Data excerpts
____

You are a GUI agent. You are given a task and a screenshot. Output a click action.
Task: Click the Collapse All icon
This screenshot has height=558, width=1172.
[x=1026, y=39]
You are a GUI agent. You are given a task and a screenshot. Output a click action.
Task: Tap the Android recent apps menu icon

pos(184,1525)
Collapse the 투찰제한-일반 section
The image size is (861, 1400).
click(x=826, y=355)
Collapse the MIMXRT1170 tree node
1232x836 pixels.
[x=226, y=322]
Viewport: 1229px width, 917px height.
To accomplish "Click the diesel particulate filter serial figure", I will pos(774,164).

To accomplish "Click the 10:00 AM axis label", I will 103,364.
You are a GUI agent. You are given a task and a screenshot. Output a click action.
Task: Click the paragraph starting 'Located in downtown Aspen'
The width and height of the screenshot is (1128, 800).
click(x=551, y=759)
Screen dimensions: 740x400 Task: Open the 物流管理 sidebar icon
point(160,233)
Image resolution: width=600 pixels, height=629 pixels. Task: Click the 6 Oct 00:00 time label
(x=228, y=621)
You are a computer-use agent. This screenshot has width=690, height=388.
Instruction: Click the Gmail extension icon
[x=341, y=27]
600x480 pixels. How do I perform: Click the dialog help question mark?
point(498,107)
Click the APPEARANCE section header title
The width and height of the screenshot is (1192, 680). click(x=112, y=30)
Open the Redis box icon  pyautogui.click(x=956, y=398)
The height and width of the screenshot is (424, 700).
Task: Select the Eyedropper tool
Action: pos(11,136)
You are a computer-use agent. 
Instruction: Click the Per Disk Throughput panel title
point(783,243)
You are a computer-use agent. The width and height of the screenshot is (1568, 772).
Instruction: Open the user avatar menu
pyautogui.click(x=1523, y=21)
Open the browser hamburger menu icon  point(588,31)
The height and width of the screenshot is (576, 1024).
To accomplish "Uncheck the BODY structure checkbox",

____

**Your instructions**:
Find each line of the data above that holds the word "accomplish", then copy it.

**Completed exercise**:
To accomplish "Click the diesel particulate filter serial figure", I will pos(774,164).
To accomplish "Click the 10:00 AM axis label", I will 103,364.
To accomplish "Uncheck the BODY structure checkbox",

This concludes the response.